La storia è quella d'un attore teatrale, indebitato fino al collo (Vincenzo Salemme) e costretto a vivere in casa della cognata (Serena Rossi), vedova di suo fratello e madre di un bambino malato di cuore. Il piccolo potrebbe morire, salvo operarsi negli Usa: ma chi possiede i 160mila euro necessari ad affrontare il viaggio a Rochester? Madre e zio s'inginocchiano davanti alla statua di San Gennaro per chiedere la grazia e, stranamente, una voce li autorizza a prendere uno dei gioielli della sua mitra, tempestata di pietre preziose. In realtà, quella voce proviene dalla strada: si tratta d'un parcheggiatore che guida i clienti... Però la caccia al tesoro, ormai, ha inizio: mamma e zio, convinti d'avere la benedizione di San Gennaro, avranno anche l'aiuto di Ferdinando (Carlo Buccirosso), Cesare (Max Tortora) e Claudia (Christiane Filangieri), pronti a sostenere ogni rischio. Sempre improvvisando, come a teatro.

«Abbiamo rimesso insieme la coppia più affiatata della commedia napoletana: Salemme e Buccirosso. Il loro talento comico trasforma questa stria napoletana in una vera e propria commedia italiana, godibile per tutto il pubblico nazionale», dice Enrico. Soprattutto, c'è Napoli in questo racconto sospeso fra speranza e disperazione. Una città viva e solare, con Castel dell'Ovo e il mare e il Vesuvio carezzati da una regia innamorata di Partenope. «Nel momento in cui Napoli è raccontata a senso unico, tra droga e soperchierie camorristiche, abbiamo voluto riportarla al centro della comicità italiana», chiarisce Enrico. E la scena del finto affitto d'un locale, da parte d'una ditta di pompe funebri, proprio accanto a un fiorente centro d'abbronzatura, ripropone un canone di spensieratezza popolare ormai abbandonato. Il guizzo monicelliano, che cita I soliti ignoti, con la banda del buco e gli equivoci da dilettanti, conferisce uno swing tutt'altro che perfido. Forti del successo di Non si ruba a casa dei ladri e memori delle sòle di Febbre da cavallo, i Vanzina riprendono il filone delle truffette date e ricevute: è tutto così italiano. Come il senso del teatro, implicito nella vita.

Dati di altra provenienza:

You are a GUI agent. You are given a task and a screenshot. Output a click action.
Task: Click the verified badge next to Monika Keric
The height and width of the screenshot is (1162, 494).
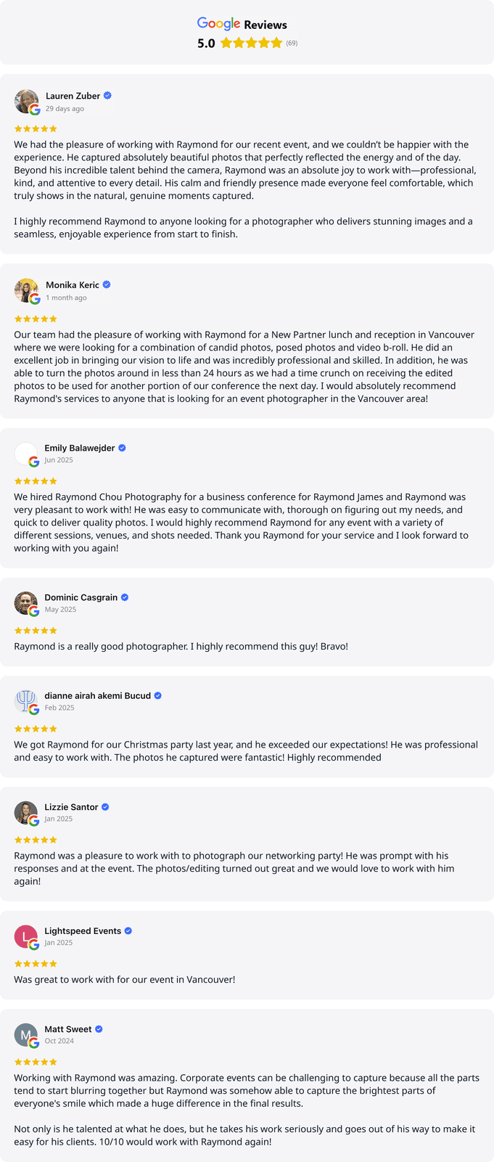107,285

«A teatro si vivono emozioni che, nella vita, si recitano male. Il tocco favolistico, poi, è anche quando il Torino batte la Juventus», scherzano i Vanzina, che non hanno potuto girare nel Duomo di San Gennaro, per motivi di sicurezza, ma si sono resi conto, spostando il set sul Museo del Tesoro di San Gennaro, di quanto tale sito versi nell'incuria. «Il cinema è un'opera collettiva: il finale del film ci è stato suggerito da una persona della troupe. Per questo sono rimasto sconvolto quando hanno tolto l'Oscar a Kevin Spacey e da quanto è accaduto a Fausto Brizzi, il cui nome è tolto dal suo film in uscita. Il tempo è galantuomo e cancellerà le onte: la memoria è la memoria.

Cancellarla è un atto nazista», scandisce Enrico Vanzina.